Two trials paused after study linked paclitaxel-coated devices to late mortality
Two trials designed to test the use of drug-eluting devices in patients with peripheral artery disease (PAD) were halted soon after a meta-analysis linked paclitaxel-coated balloons and stents to a significantly increased risk of death beyond one year post-implantation.
That analysis, covered last week in Cardiovascular Business, found paclitaxel-coated devices were associated with similar survival rates as non-drug-eluting implants at one year. But at two years, the drug-coated devices were linked to all-cause death rates of 7.2 percent—a relative increase of 68 percent over the 3.8 percent observed in the control arm of the meta-analysis.

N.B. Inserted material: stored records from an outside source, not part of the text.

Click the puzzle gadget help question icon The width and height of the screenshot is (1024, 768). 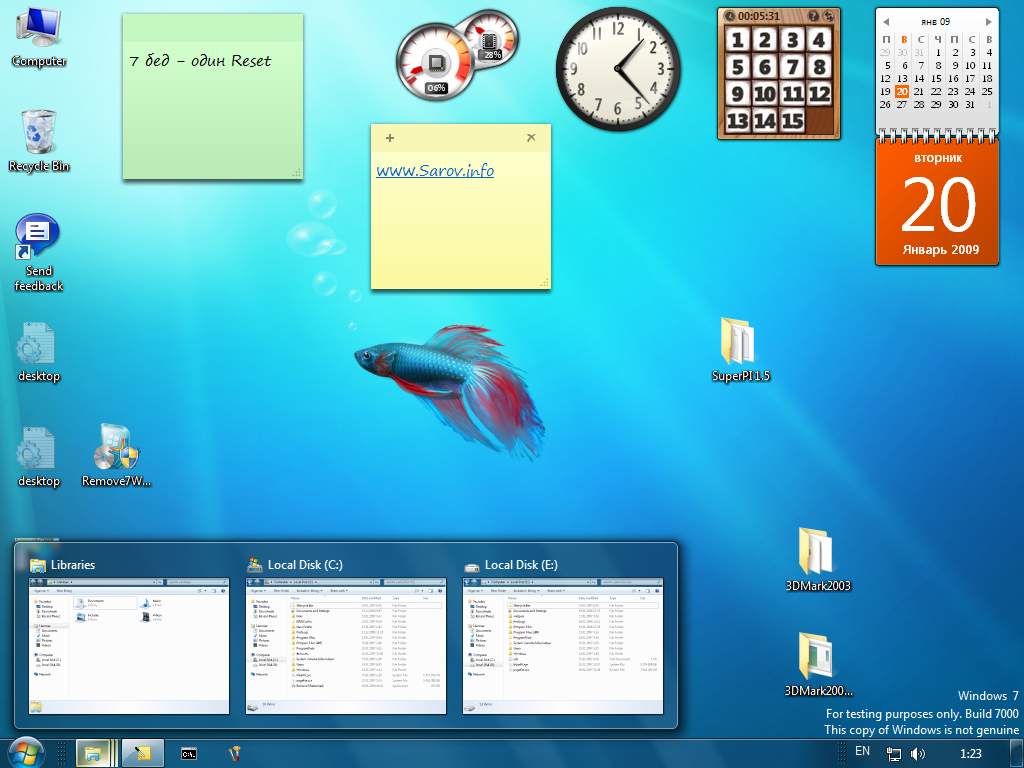(813, 16)

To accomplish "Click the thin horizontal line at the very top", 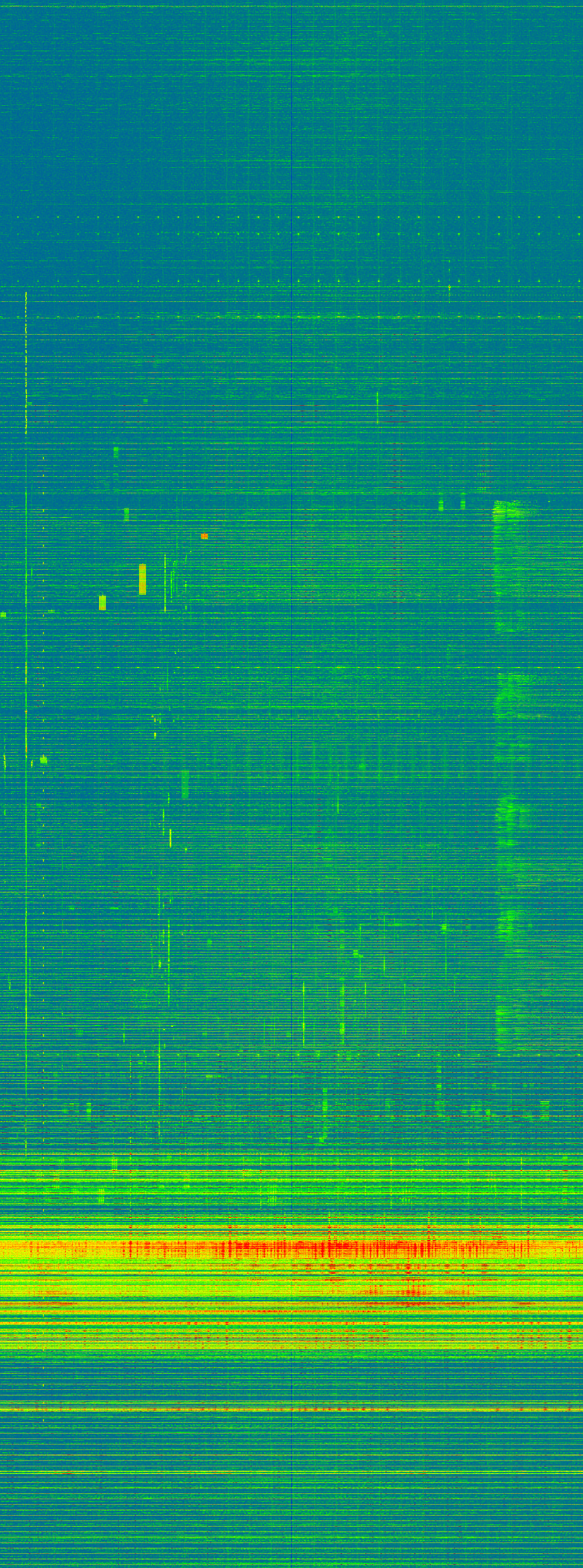I will point(292,6).
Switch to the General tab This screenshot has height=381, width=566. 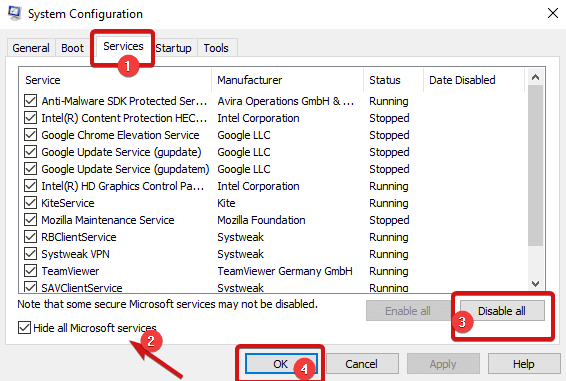tap(31, 48)
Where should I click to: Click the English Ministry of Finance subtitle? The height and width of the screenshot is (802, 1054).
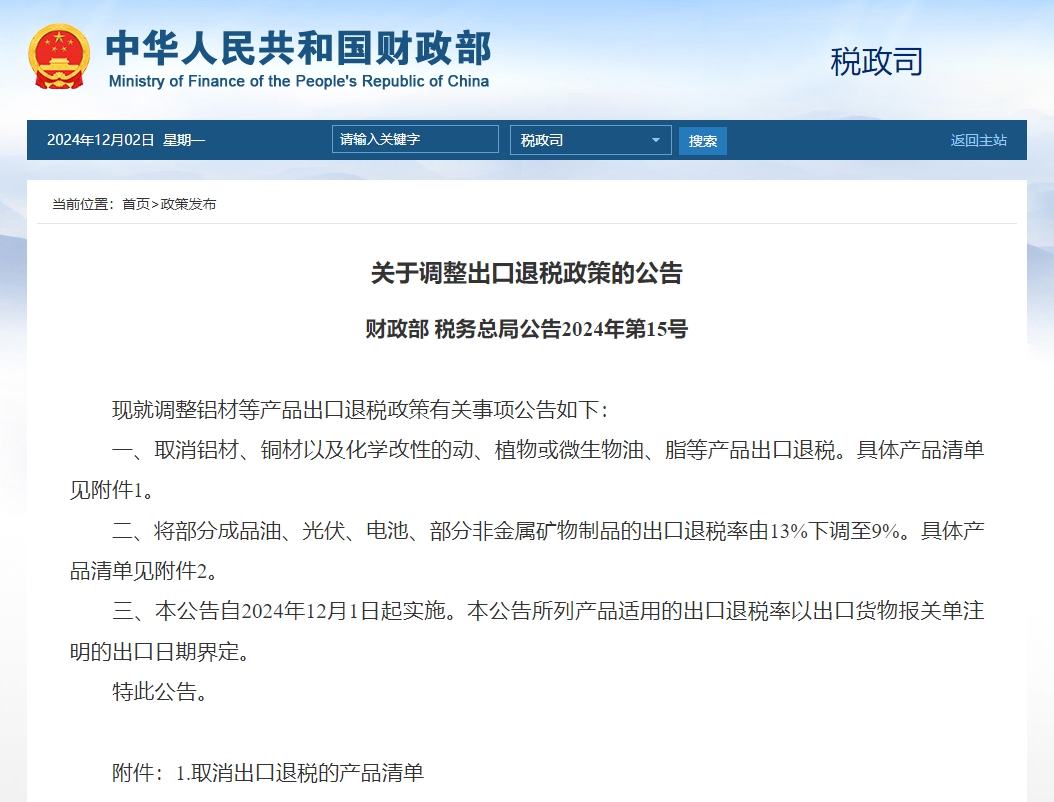[298, 81]
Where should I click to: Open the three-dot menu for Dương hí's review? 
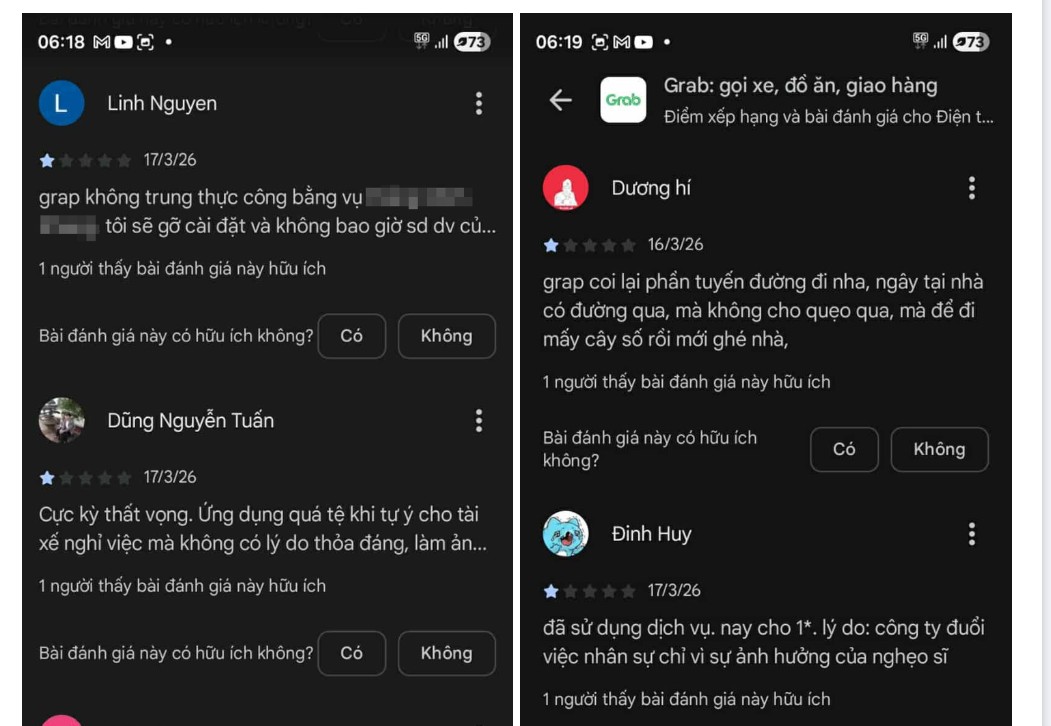[971, 188]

At five years, the crude death rates were 14.7 percent and 8.1 percent, respectively, for paclitaxel-coated devices versus the control group.

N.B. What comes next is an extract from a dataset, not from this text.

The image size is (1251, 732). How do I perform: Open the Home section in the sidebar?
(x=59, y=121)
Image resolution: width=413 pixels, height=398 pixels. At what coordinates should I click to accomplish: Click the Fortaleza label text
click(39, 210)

A week after these findings were published in the Journal of the American Heart Association, investigators from the BASIL-3 trial and the SWEDEPAD 1 and SWEDEPAD 2 trials announced they were suspending recruitment for their respective studies.
“Whilst the population of the reviewed trials differs from those in the BASIL-3 trial, it is clearly important new information that may cause concerns for the BASIL-3 trial in relation to patient safety,” the BASIL-3 investigators said in a statement issued Dec. 13. “As such, it raises the need to consider whether changes to the trial protocol and patient information are required. We have therefore decided to suspend recruitment to the trial, pending further discussions.”

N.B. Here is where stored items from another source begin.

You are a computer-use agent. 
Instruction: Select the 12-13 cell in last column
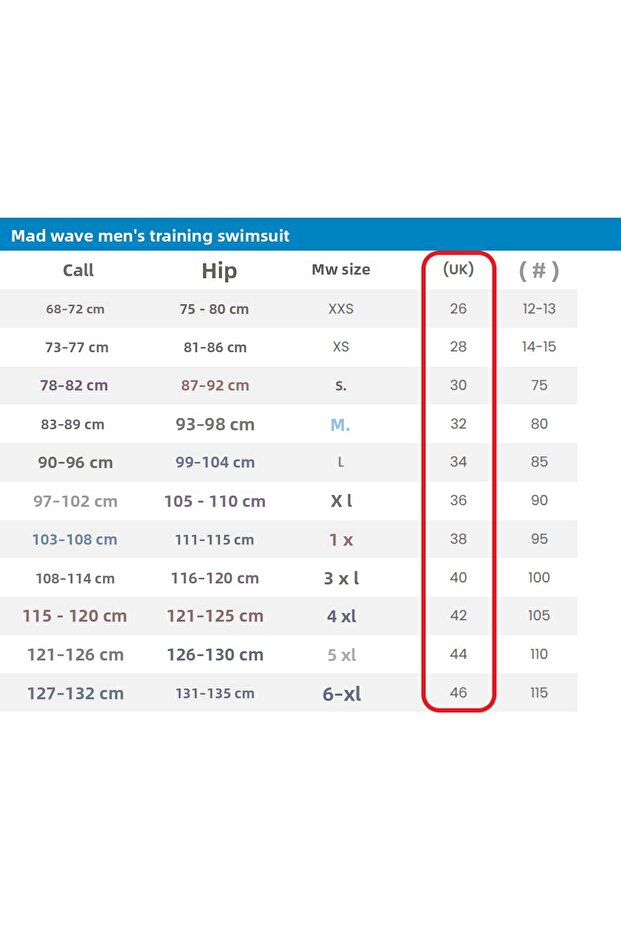(x=539, y=309)
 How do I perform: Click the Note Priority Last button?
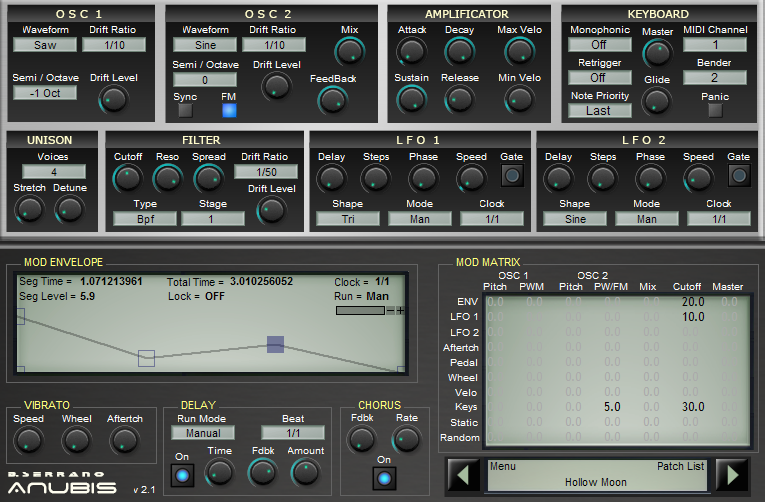pyautogui.click(x=599, y=111)
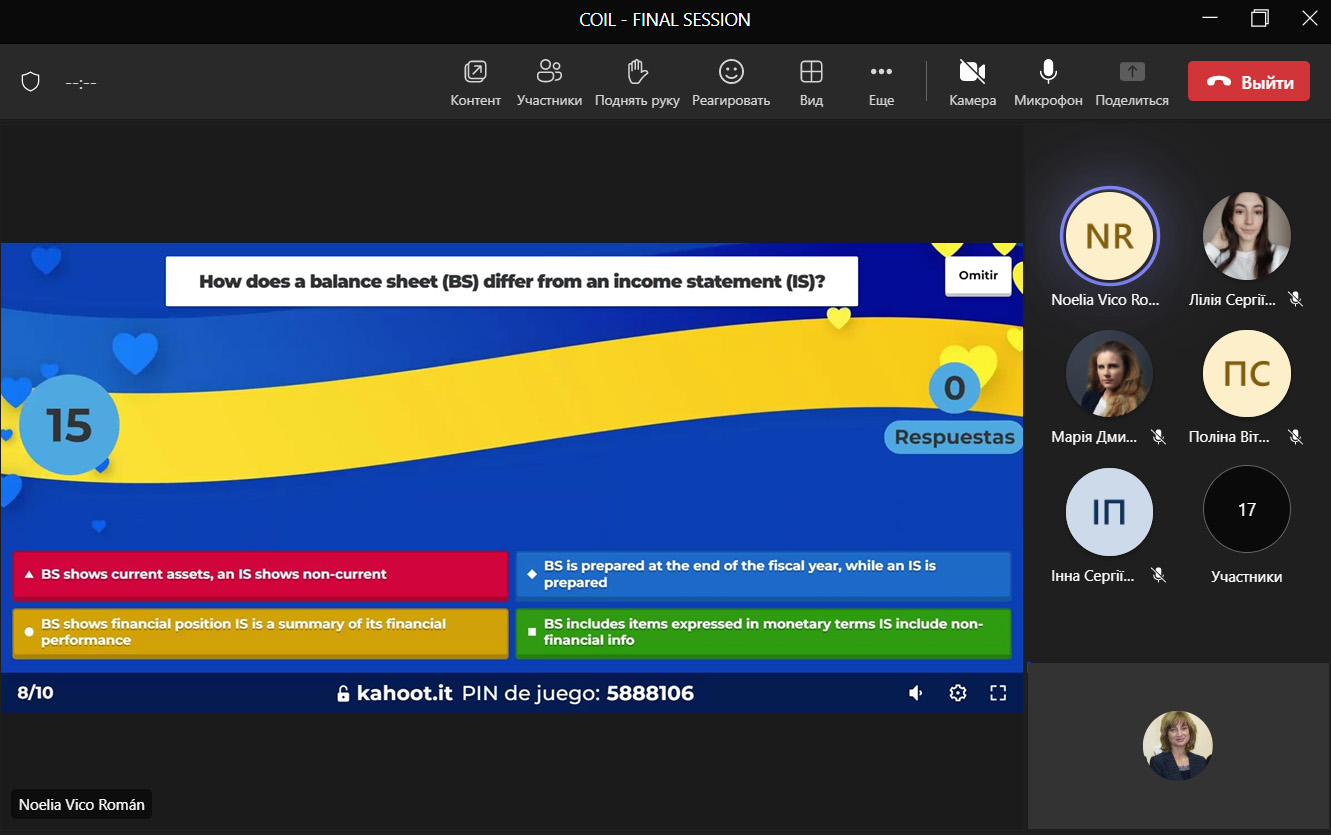Screen dimensions: 1331x835
Task: Expand the Еще more options menu
Action: click(x=881, y=82)
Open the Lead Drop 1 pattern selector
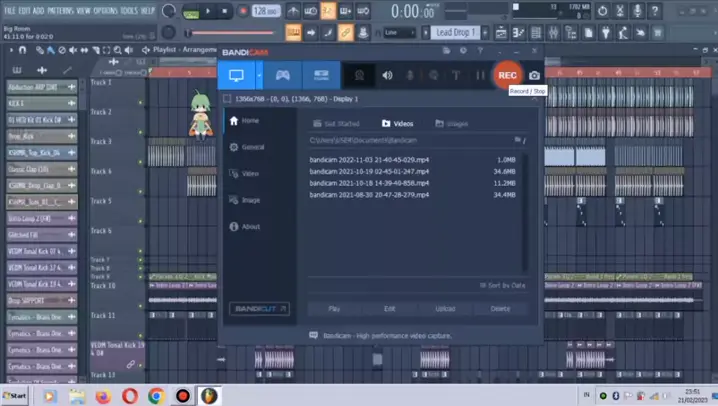 click(462, 32)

The statement recommended participating centers continue to follow currently enrolled patients according to the study protocol but not recruit new patients into the trial.
Likewise, SWEDEPAD’s study management team met with its data safety monitoring committee and settled on a recommendation “to promptly pause further inclusion in both SWEDEPAD 1 and SWEDEPAD 2, ”which are studying amputation rates and health-related quality of life, respectively, for patients with PAD.